I should have seen something like this coming. For years I’ve listened to my wife inadvertently dissect and reassemble clichés into forms that she feels work best for her at any given moment. “You can’t have your cake if it’s already eaten.” True, I suppose. “There are two sides to every pancake.” Uhh, yeah…

I’m pretty sure she butchers clichés just to see my reaction. These quasi Yogi Berra-isms are guaranteed to make me twitch, first, then tense up as I try to refrain from correcting her. I wrestle with this for a few moments but always fall back on the argument that if I correct her when it’s just the two of us, it will save her from embarrassment when she’s having a conversation with someone else. So I correct her. But she really doesn’t care. It is only natural that the manufacture of words would follow such reckless disreguard for language standards.

So now, the boys walk about dropping plog, plogs, plogged, plogging and other forms of this non-word into their conversation, as if it's an accepted part of the language. It's not—I looked it up, just to be sure. From plod the dictionary moves on to plonk (I don’t think that’s a real word either) with no plog between!

In her defense, plog is a word that probably should be in the dictionary. It says what it means, is convenient to use and easily remembered. Maybe she’s onto something, this combining of words to create new words. I’ve played around with it a little bit and come up with a few new words of my own.

yardvark – The neighbor who incessantly moves one side of his landscape to the other, then back again, leaving a good portion of his yard upturned at any time. He sustains himself by snacking on ants.

changevaporate – It’s what happens to loose change when you vacuum the inside of your vehicle. (Confess! Sometimes you vacuum up the pennies on purpose!)

cellularm – The ringing of any mobile phone, among a collection of two or more people, which causes heads to spin, arms to flap and pockets to be patted (hopefully one’s own pockets) as near panic causes all those within earshot (even those without phones) to be concerned that it is their phone that is ringing and that they might miss something that could be better than what they’re presently up to.
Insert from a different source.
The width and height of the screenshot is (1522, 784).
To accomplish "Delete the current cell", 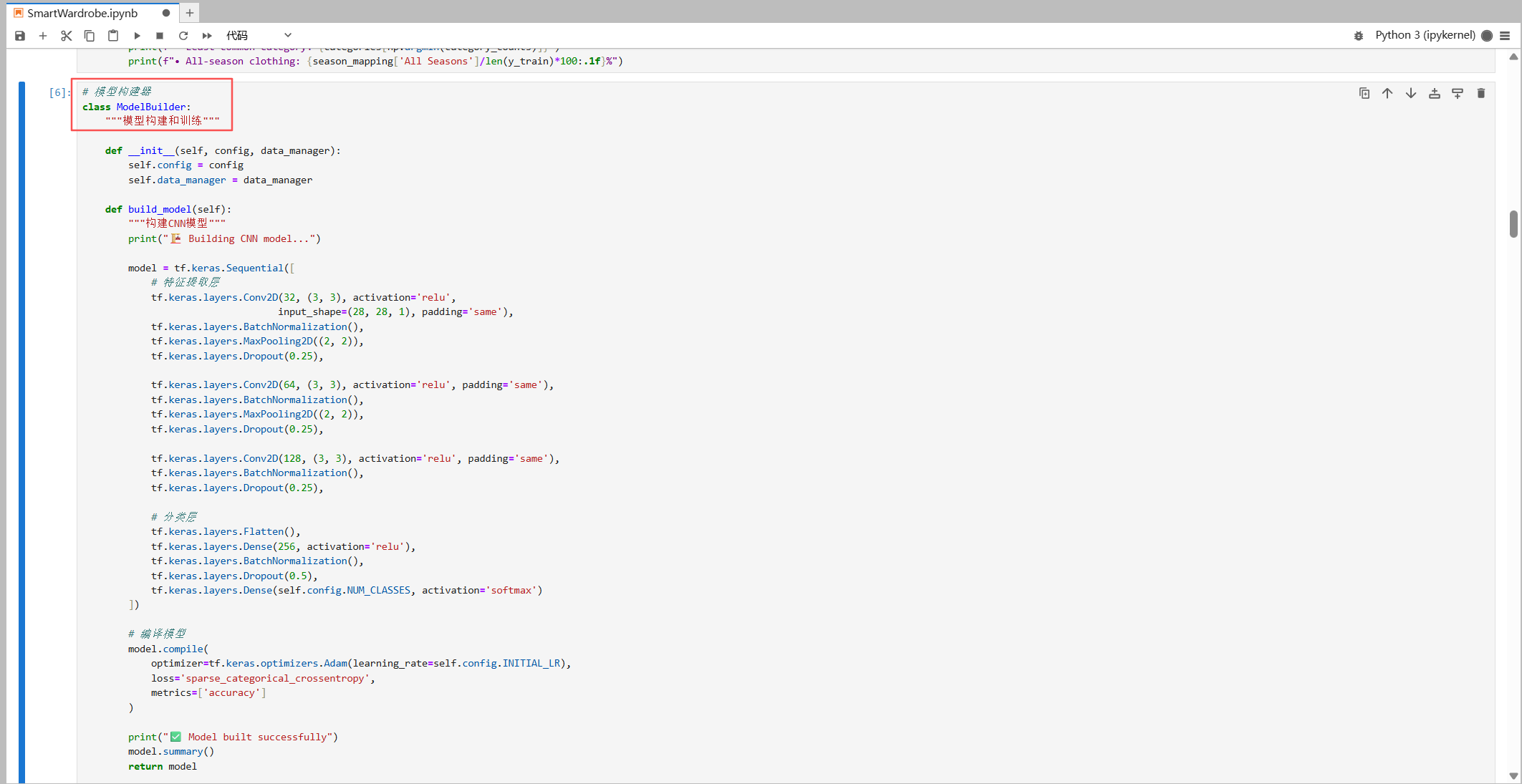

dietiquette – When one eats the last three brownies in order to spare their spouse the temptation, because, “You said you wanted to lose some weight!?!”

barbequest – The attempt to complete the preparation of just one meal on the grill, without something burning, falling to the ground, or being snatched up by the dog.

springots – The ingots of treasure that the dog deposited through the course of the winter that reappear in the spring with the melting of winter’s snow.

I’m going to submit these to the people at the Merriam-Webster Dictionary for consideration. Don’t tell my wife, but I’m including Plog in the list—though I’m experiencing an immeasurably deep feeling of uneasiness about it. I think the term for what I'm feeling is abysmalaise.